## PROBLEM
Continue the piece below about a mother's dementia, starting after its last sentence.

## TEXT
━━━━━━━━━━━━━━━━━━━━━━━━━━━━━━

Over the past week, there have been two TV programmes on that I couldn’t bring myself to watch.

One was Panorama Undercover: Elderly Care, which included footage of an 80-year-old woman with Alzheimer’s disease being hit in a care home.

The other was Louis Theroux: Extreme Love, Dementia, looking at “the struggle of living in a world of encroaching shadows, and of keeping relationships alive in circumstances that can be among the strangest and most challenging imaginable”.

I didn’t watch either programme simply because it was all too close to home.

For the past 15 years, I have watched my mum deteriorate with a vicious strain of dementia that has left her blind, unable to walk and trapped in a dark world. It’s a brutal condition that has turned her from a sunny, busy, vibrant woman into an empty shell.

She loved being a teacher and being a mum. Her life was a whirlwind of amateur dramatics, WI, running the Brownies, directing children’s pantomimes and singing in choirs.

━━━━━━━━━━━━━━━━━━━━━━━━━━━━━━

## DATA FOR REVIEW
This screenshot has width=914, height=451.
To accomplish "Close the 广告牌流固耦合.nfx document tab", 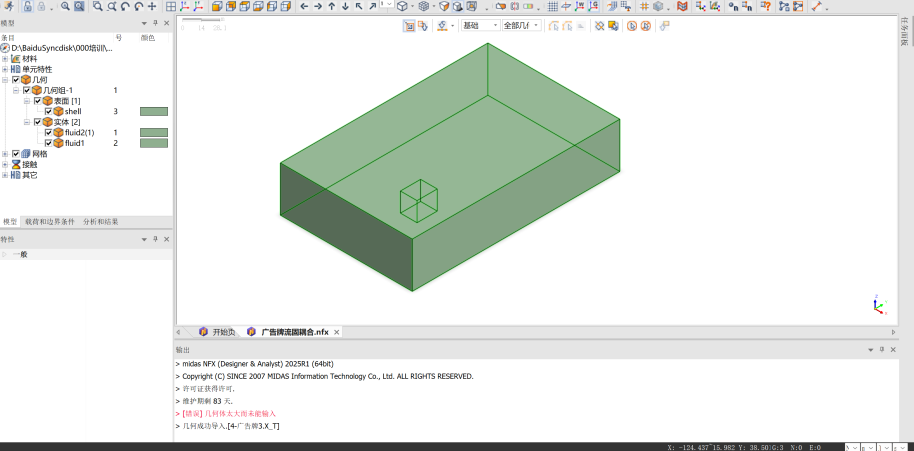I will (x=337, y=332).
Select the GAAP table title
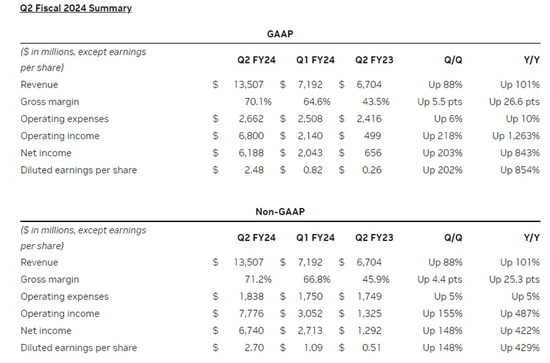The height and width of the screenshot is (363, 550). (x=280, y=34)
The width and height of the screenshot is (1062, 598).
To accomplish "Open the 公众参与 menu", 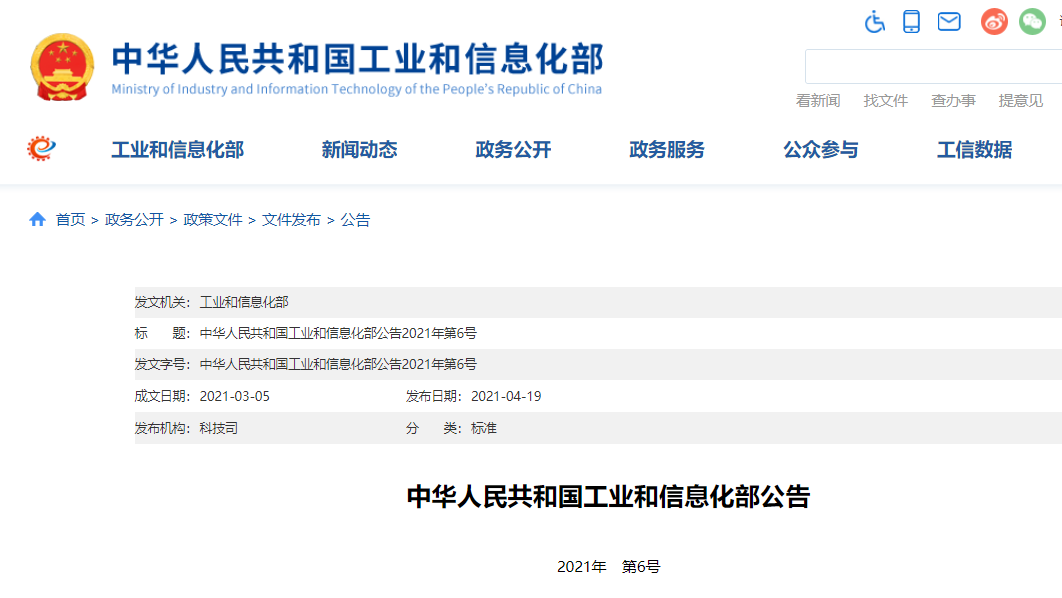I will [x=820, y=149].
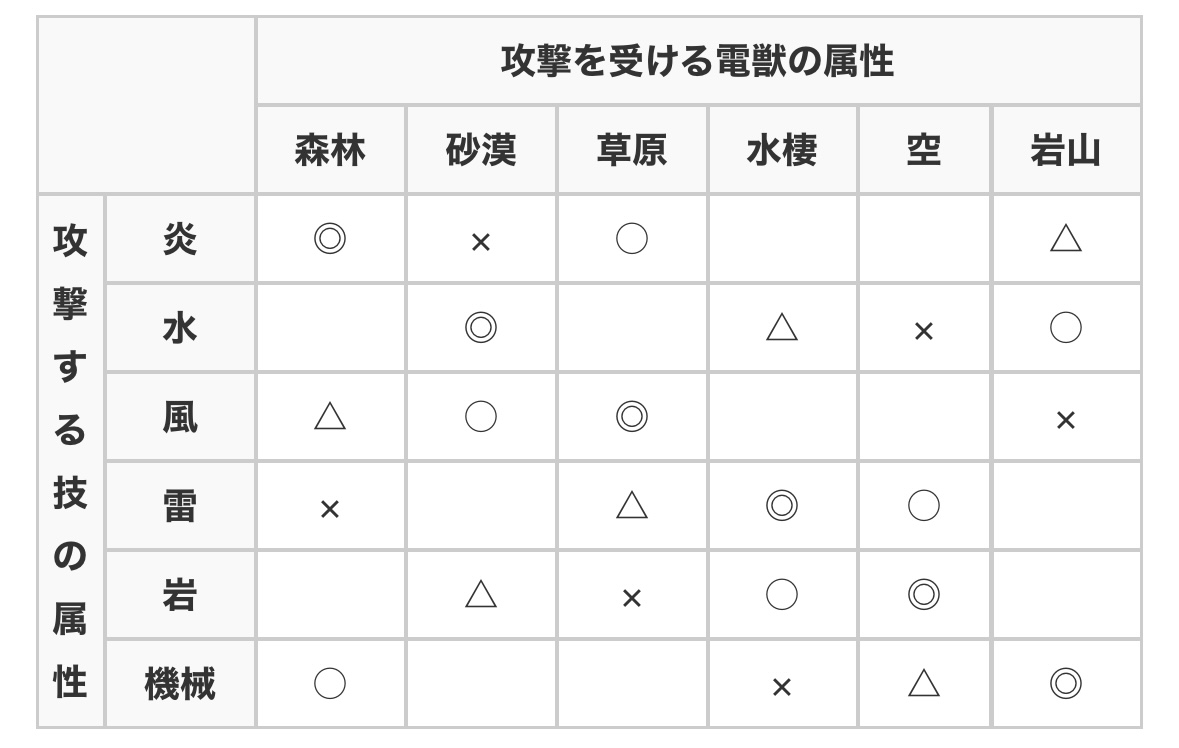
Task: Click the double circle for 炎 against 森林
Action: point(330,239)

━━━━━━━━━━━━━━━━━━━━━━━━━━━━━━

## ANSWER TO THIS TASK
Nothing fazed her, whether it was rustling up some offbeat curry she’d just discovered for an impromptu lunch party, reciting self-penned monologues to audiences in draughty village halls, or creating costumes for a fancy dress float on her old sewing-machine.

Now she spends each day sitting in a chair until her carers arrive to put her to bed for a few hours in the afternoon.

She mumbles, she cries, and sometimes she screams as if in pain. Occasionally she’ll say “thank you” when I put a drink to her lips, or “that’s lovely” when I rub moisturiser into her hands, and I catch my breath.

She started with dementia in her mid-50s. At times caring for her has been unbearable, particularly when we had to dress and wash her, making her confused and aggressive, and when she regularly fell over, slumping to the floor like a dead weight.

Thanks to an excellent home care package, she has been able to stay at home with my dad, but occasionally she goes into a care home for a while, giving him much-needed respite.

Visiting my mum in a care home is perhaps what breaks my heart the most. It’s not just that we’re putting her into the hands of strangers, trusting them to keep her hydrated, feed her by hand, keep her clean and soothe her when she wakes up shrieking. It’s the overwhelming feeling that she doesn’t belong there.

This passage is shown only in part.